__TEXT PROVIDED__.
########################################

- Parent family: Belojević
- Country: Duklja/Doclea (modern Montenegro, Herzegovina, southernmost Dalmatia)
- Founded: 1018
- Founder: Stefan Vojislav
- Final ruler: Mihailo III of Duklja
- Titles: Prince (archon); Grand Prince (1050–1077); King of Slavs (rex Sclavorum; 1077–1080); "Prince of Serbs", "of Serbia";
- Dissolution: 1189
- Cadet branches: Vukanović –Nemanjić

= Vojislavljević dynasty =

Serbian medieval dynasty

The House of Vojislavljević (Војислављевић, pl. Vojislavljevići / Војислављевићи) was a Serbian medieval dynasty, named after the archon Stefan Vojislav, who wrested the polities of Duklja, Travunia, Zahumlje, inner Serbia and Bosnia from the Byzantines in the mid-11th century. His successors, kings Mihailo I Vojislavljević (d. 1081) and Constantine Bodin (d. 1101) expanded and consolidated the state. During the 12th century, the main line of the Vojislavljević family was ousted by their cadet branch, the Vukanović.
(which became the Nemanjić dynasty), in the late 12th century.

########################################

__DATA LINES__.
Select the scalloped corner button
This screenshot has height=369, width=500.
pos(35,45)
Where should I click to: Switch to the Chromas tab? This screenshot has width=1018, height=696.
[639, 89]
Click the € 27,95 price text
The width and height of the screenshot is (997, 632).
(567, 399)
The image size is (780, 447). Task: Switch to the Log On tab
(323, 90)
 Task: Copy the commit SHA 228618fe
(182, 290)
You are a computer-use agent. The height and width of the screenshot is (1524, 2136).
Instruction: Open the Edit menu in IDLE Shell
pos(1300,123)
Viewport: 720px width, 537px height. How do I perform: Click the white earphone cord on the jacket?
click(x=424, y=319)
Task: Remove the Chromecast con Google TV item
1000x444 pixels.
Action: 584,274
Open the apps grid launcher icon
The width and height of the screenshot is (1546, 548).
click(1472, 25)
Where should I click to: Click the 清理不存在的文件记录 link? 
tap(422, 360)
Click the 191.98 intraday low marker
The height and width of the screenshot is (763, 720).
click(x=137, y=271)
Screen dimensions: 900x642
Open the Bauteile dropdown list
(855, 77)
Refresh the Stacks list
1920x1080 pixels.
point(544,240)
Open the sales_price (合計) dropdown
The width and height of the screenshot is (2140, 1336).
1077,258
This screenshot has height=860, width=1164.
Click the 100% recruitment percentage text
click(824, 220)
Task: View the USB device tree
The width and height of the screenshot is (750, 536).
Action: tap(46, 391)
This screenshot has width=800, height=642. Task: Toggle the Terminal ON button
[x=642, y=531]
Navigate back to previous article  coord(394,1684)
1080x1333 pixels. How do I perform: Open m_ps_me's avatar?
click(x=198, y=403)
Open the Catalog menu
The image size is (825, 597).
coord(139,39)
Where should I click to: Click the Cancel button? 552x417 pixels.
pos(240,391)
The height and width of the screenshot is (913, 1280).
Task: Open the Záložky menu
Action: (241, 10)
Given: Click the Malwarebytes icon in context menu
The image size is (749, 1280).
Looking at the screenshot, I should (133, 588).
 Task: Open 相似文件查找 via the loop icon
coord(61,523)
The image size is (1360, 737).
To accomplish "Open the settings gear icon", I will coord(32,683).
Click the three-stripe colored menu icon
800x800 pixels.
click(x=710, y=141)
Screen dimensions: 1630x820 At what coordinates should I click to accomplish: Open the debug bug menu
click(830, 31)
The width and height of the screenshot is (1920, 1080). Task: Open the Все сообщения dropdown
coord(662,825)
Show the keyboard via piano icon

########################################

__TASK 1__. Translate into French the following sentence from the passage on the Vojislavljević dynasty: "His successors, kings Mihailo I Vojislavljević (d. 1081) and Constantine Bodin (d. 1101) expanded and consolidated the state."
__TASK 2__. Return, without any alteration, the lines of the rows that begin at the line containing "Task: Copy the commit SHA 228618fe" and end after the line containing "click(x=424, y=319)".

__TASK OUTPUT 1__. Ses successeurs, les rois Mihailo I Vojislavljević (mort en 1081) et Constantin Bodin (mort en 1101), agrandirent et consolidèrent l'État.

__TASK OUTPUT 2__.
 Task: Copy the commit SHA 228618fe
(182, 290)
You are a computer-use agent. The height and width of the screenshot is (1524, 2136).
Instruction: Open the Edit menu in IDLE Shell
pos(1300,123)
Viewport: 720px width, 537px height. How do I perform: Click the white earphone cord on the jacket?
click(x=424, y=319)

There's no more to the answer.